*** Given entries ***

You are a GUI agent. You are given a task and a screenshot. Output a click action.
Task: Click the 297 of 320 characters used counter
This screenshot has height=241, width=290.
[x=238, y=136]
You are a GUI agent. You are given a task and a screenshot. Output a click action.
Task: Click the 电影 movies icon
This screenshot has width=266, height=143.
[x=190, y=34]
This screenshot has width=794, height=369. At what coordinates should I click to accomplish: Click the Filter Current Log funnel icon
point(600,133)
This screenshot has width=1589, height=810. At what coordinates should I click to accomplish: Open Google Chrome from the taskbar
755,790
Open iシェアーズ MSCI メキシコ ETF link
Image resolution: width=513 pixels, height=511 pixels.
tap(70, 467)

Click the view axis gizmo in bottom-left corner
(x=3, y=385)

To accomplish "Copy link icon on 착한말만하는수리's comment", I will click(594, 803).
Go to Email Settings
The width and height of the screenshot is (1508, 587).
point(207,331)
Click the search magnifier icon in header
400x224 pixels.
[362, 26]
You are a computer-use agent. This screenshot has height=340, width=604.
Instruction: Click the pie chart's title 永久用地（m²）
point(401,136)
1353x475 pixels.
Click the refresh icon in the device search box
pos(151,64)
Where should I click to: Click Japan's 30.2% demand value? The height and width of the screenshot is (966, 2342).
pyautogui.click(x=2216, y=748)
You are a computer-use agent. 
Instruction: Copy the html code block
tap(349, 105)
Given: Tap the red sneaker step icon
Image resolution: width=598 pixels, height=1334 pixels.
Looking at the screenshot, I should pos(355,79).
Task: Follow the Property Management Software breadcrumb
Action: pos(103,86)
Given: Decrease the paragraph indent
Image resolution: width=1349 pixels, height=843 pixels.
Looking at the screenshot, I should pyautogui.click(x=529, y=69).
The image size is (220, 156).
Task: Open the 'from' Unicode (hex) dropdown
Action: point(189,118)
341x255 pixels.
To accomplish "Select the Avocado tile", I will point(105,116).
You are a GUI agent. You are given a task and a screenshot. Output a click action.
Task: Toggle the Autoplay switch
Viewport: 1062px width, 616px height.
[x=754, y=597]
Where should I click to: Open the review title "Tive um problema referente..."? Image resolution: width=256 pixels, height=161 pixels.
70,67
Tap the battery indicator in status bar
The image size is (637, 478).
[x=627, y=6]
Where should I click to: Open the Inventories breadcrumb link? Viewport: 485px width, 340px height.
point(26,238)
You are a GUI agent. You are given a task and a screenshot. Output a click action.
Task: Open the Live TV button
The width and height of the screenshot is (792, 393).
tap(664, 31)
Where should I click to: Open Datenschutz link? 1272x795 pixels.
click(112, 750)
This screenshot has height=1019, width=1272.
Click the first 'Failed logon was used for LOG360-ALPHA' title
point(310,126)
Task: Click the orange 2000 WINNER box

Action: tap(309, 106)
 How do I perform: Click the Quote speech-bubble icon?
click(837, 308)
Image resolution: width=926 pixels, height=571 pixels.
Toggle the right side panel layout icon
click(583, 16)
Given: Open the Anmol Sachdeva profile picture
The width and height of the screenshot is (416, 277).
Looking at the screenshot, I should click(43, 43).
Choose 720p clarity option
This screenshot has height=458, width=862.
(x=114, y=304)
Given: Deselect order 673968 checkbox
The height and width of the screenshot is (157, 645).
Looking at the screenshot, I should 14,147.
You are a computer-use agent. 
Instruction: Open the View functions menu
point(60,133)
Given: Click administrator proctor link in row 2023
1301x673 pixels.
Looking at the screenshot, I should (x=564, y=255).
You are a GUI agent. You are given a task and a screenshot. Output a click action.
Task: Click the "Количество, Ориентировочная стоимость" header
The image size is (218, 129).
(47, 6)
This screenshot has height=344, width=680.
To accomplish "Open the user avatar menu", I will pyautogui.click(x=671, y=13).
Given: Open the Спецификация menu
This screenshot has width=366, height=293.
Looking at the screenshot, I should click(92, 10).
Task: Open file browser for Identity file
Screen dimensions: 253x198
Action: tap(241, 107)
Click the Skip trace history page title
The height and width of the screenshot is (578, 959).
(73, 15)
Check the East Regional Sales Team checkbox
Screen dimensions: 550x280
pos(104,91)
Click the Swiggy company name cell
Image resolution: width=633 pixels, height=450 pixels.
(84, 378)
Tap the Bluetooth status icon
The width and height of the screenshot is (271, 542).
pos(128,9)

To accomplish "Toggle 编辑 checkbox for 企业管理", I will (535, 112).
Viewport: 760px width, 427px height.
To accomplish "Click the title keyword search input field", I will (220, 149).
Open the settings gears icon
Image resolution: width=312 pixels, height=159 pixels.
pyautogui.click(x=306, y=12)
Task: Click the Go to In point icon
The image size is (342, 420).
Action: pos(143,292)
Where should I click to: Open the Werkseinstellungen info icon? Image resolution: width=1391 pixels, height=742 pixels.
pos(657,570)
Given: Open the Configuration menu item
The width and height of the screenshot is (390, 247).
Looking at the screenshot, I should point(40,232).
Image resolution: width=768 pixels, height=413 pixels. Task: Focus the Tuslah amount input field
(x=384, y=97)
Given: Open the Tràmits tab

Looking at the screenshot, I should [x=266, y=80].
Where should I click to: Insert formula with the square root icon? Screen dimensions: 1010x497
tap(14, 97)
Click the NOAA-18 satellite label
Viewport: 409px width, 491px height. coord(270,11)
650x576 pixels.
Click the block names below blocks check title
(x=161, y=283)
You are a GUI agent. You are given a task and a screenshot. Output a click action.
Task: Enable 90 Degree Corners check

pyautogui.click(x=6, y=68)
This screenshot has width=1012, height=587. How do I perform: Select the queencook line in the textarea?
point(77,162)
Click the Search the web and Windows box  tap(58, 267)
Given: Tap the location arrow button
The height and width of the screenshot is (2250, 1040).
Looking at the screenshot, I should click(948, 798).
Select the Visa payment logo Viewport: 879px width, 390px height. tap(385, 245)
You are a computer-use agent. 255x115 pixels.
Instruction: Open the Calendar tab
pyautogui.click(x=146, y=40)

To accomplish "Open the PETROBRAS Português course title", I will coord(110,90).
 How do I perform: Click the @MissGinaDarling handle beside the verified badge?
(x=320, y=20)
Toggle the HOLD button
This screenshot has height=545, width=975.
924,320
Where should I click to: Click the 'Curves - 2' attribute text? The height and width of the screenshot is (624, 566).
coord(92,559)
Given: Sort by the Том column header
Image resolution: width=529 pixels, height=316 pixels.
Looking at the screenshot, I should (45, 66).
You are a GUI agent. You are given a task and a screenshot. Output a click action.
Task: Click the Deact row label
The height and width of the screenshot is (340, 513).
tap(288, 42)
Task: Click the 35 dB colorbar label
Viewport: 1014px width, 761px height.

*** End of Given entries ***

- **Required action**: Print the records above exactly. Omit nothing.

- **Problem solution**:
You are a GUI agent. You are given a task and a screenshot. Output a click action.
Task: Click the 297 of 320 characters used counter
This screenshot has height=241, width=290.
[x=238, y=136]
You are a GUI agent. You are given a task and a screenshot. Output a click action.
Task: Click the 电影 movies icon
This screenshot has width=266, height=143.
[x=190, y=34]
This screenshot has width=794, height=369. At what coordinates should I click to accomplish: Click the Filter Current Log funnel icon
point(600,133)
This screenshot has width=1589, height=810. At what coordinates should I click to accomplish: Open Google Chrome from the taskbar
755,790
Open iシェアーズ MSCI メキシコ ETF link
Image resolution: width=513 pixels, height=511 pixels.
tap(70, 467)

Click the view axis gizmo in bottom-left corner
(x=3, y=385)

To accomplish "Copy link icon on 착한말만하는수리's comment", I will click(594, 803).
Go to Email Settings
The width and height of the screenshot is (1508, 587).
point(207,331)
Click the search magnifier icon in header
400x224 pixels.
[362, 26]
You are a computer-use agent. This screenshot has height=340, width=604.
Instruction: Click the pie chart's title 永久用地（m²）
point(401,136)
1353x475 pixels.
Click the refresh icon in the device search box
pos(151,64)
Where should I click to: Click Japan's 30.2% demand value? The height and width of the screenshot is (966, 2342).
pyautogui.click(x=2216, y=748)
You are a computer-use agent. 
Instruction: Copy the html code block
tap(349, 105)
Given: Tap the red sneaker step icon
Image resolution: width=598 pixels, height=1334 pixels.
Looking at the screenshot, I should pos(355,79).
Task: Follow the Property Management Software breadcrumb
Action: pos(103,86)
Given: Decrease the paragraph indent
Image resolution: width=1349 pixels, height=843 pixels.
Looking at the screenshot, I should pyautogui.click(x=529, y=69).
The image size is (220, 156).
Task: Open the 'from' Unicode (hex) dropdown
Action: point(189,118)
341x255 pixels.
To accomplish "Select the Avocado tile", I will point(105,116).
You are a GUI agent. You are given a task and a screenshot. Output a click action.
Task: Toggle the Autoplay switch
Viewport: 1062px width, 616px height.
[x=754, y=597]
Where should I click to: Open the review title "Tive um problema referente..."? Image resolution: width=256 pixels, height=161 pixels.
70,67
Tap the battery indicator in status bar
The image size is (637, 478).
[x=627, y=6]
Where should I click to: Open the Inventories breadcrumb link? Viewport: 485px width, 340px height.
point(26,238)
You are a GUI agent. You are given a task and a screenshot. Output a click action.
Task: Open the Live TV button
The width and height of the screenshot is (792, 393).
tap(664, 31)
Where should I click to: Open Datenschutz link? 1272x795 pixels.
click(112, 750)
This screenshot has height=1019, width=1272.
Click the first 'Failed logon was used for LOG360-ALPHA' title
point(310,126)
Task: Click the orange 2000 WINNER box

Action: tap(309, 106)
 How do I perform: Click the Quote speech-bubble icon?
click(837, 308)
Image resolution: width=926 pixels, height=571 pixels.
Toggle the right side panel layout icon
click(583, 16)
Given: Open the Anmol Sachdeva profile picture
The width and height of the screenshot is (416, 277).
Looking at the screenshot, I should click(43, 43).
Choose 720p clarity option
This screenshot has height=458, width=862.
(x=114, y=304)
Given: Deselect order 673968 checkbox
The height and width of the screenshot is (157, 645).
Looking at the screenshot, I should 14,147.
You are a computer-use agent. 
Instruction: Open the View functions menu
point(60,133)
Given: Click administrator proctor link in row 2023
1301x673 pixels.
Looking at the screenshot, I should (x=564, y=255).
You are a GUI agent. You are given a task and a screenshot. Output a click action.
Task: Click the "Количество, Ориентировочная стоимость" header
The image size is (218, 129).
(47, 6)
This screenshot has height=344, width=680.
To accomplish "Open the user avatar menu", I will pyautogui.click(x=671, y=13).
Given: Open the Спецификация menu
This screenshot has width=366, height=293.
Looking at the screenshot, I should click(92, 10).
Task: Open file browser for Identity file
Screen dimensions: 253x198
Action: tap(241, 107)
Click the Skip trace history page title
The height and width of the screenshot is (578, 959).
(73, 15)
Check the East Regional Sales Team checkbox
Screen dimensions: 550x280
pos(104,91)
Click the Swiggy company name cell
Image resolution: width=633 pixels, height=450 pixels.
(84, 378)
Tap the Bluetooth status icon
The width and height of the screenshot is (271, 542).
pos(128,9)

To accomplish "Toggle 编辑 checkbox for 企业管理", I will (535, 112).
Viewport: 760px width, 427px height.
To accomplish "Click the title keyword search input field", I will (220, 149).
Open the settings gears icon
Image resolution: width=312 pixels, height=159 pixels.
pyautogui.click(x=306, y=12)
Task: Click the Go to In point icon
The image size is (342, 420).
Action: pos(143,292)
Where should I click to: Open the Werkseinstellungen info icon? Image resolution: width=1391 pixels, height=742 pixels.
pos(657,570)
Given: Open the Configuration menu item
The width and height of the screenshot is (390, 247).
Looking at the screenshot, I should point(40,232).
Image resolution: width=768 pixels, height=413 pixels. Task: Focus the Tuslah amount input field
(x=384, y=97)
Given: Open the Tràmits tab

Looking at the screenshot, I should [x=266, y=80].
Where should I click to: Insert formula with the square root icon? Screen dimensions: 1010x497
tap(14, 97)
Click the NOAA-18 satellite label
Viewport: 409px width, 491px height. coord(270,11)
650x576 pixels.
Click the block names below blocks check title
(x=161, y=283)
You are a GUI agent. You are given a task and a screenshot. Output a click action.
Task: Enable 90 Degree Corners check

pyautogui.click(x=6, y=68)
This screenshot has width=1012, height=587. How do I perform: Select the queencook line in the textarea?
point(77,162)
Click the Search the web and Windows box  tap(58, 267)
Given: Tap the location arrow button
The height and width of the screenshot is (2250, 1040).
Looking at the screenshot, I should click(948, 798).
Select the Visa payment logo Viewport: 879px width, 390px height. tap(385, 245)
You are a computer-use agent. 255x115 pixels.
Instruction: Open the Calendar tab
pyautogui.click(x=146, y=40)

To accomplish "Open the PETROBRAS Português course title", I will coord(110,90).
 How do I perform: Click the @MissGinaDarling handle beside the verified badge?
(x=320, y=20)
Toggle the HOLD button
This screenshot has height=545, width=975.
924,320
Where should I click to: Click the 'Curves - 2' attribute text? The height and width of the screenshot is (624, 566).
coord(92,559)
Given: Sort by the Том column header
Image resolution: width=529 pixels, height=316 pixels.
Looking at the screenshot, I should (45, 66).
You are a GUI agent. You are given a task and a screenshot. Output a click action.
Task: Click the Deact row label
The height and width of the screenshot is (340, 513).
tap(288, 42)
Task: Click the 35 dB colorbar label
Viewport: 1014px width, 761px height.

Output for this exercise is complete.